Exercise objective -> From the line containing "Where should I" down to the last line of the entries, print each line exactly and leave the pictures out.

===== Task material =====

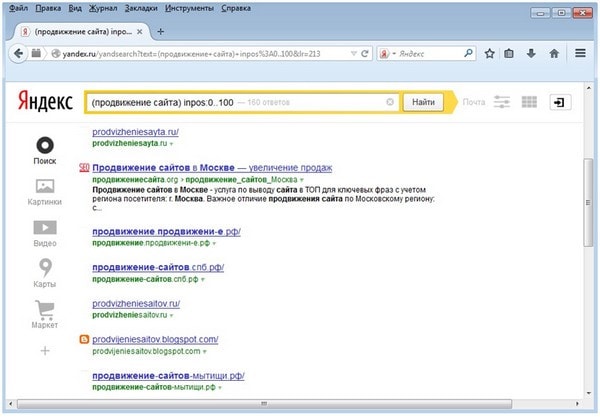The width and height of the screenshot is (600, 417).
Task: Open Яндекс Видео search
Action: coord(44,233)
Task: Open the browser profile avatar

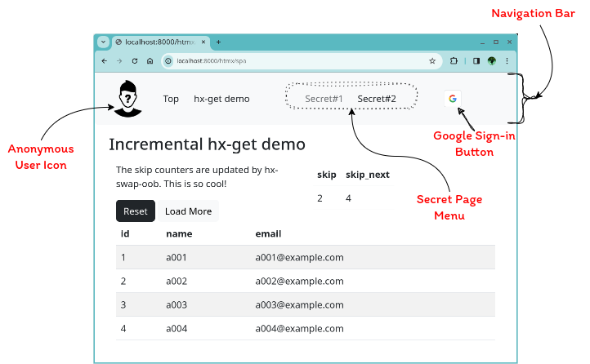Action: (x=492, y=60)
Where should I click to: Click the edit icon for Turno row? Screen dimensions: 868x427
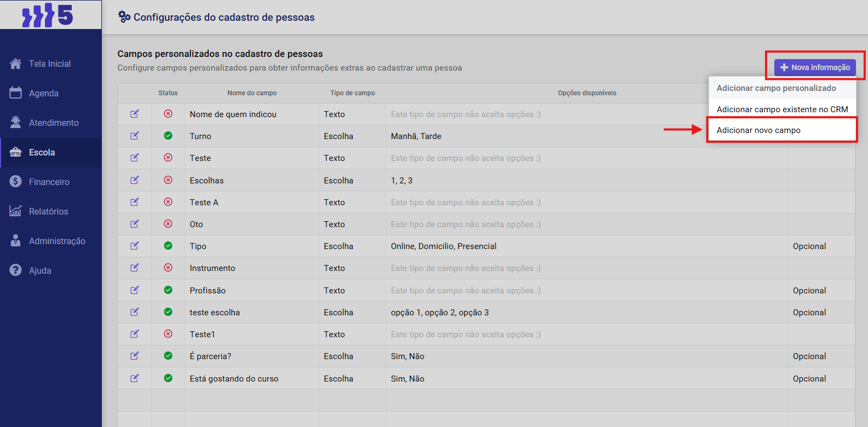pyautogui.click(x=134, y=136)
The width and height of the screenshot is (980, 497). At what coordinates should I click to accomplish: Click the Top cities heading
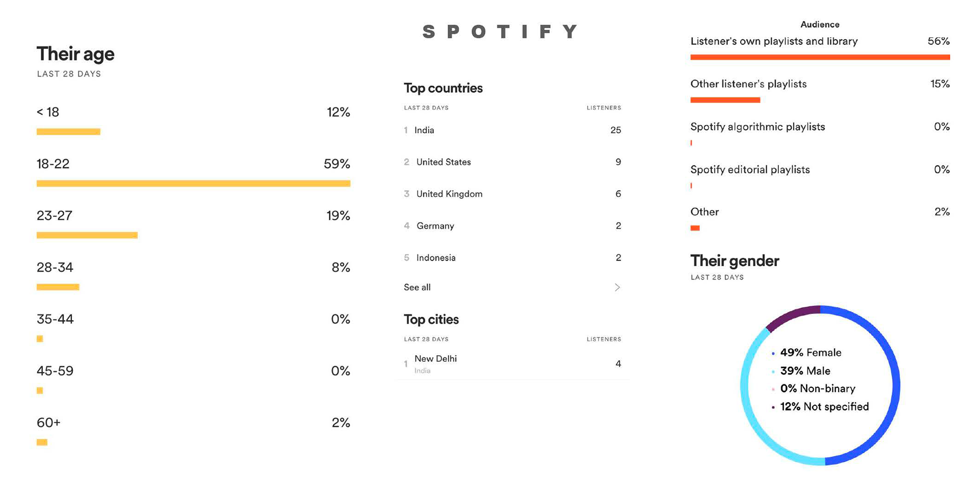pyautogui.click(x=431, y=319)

=====

Response ->
Where should I click to: Click the edit icon for Turno row? Screen dimensions: 868x427
pyautogui.click(x=134, y=136)
The width and height of the screenshot is (980, 497). At what coordinates should I click to accomplish: Click the Top cities heading
pyautogui.click(x=431, y=319)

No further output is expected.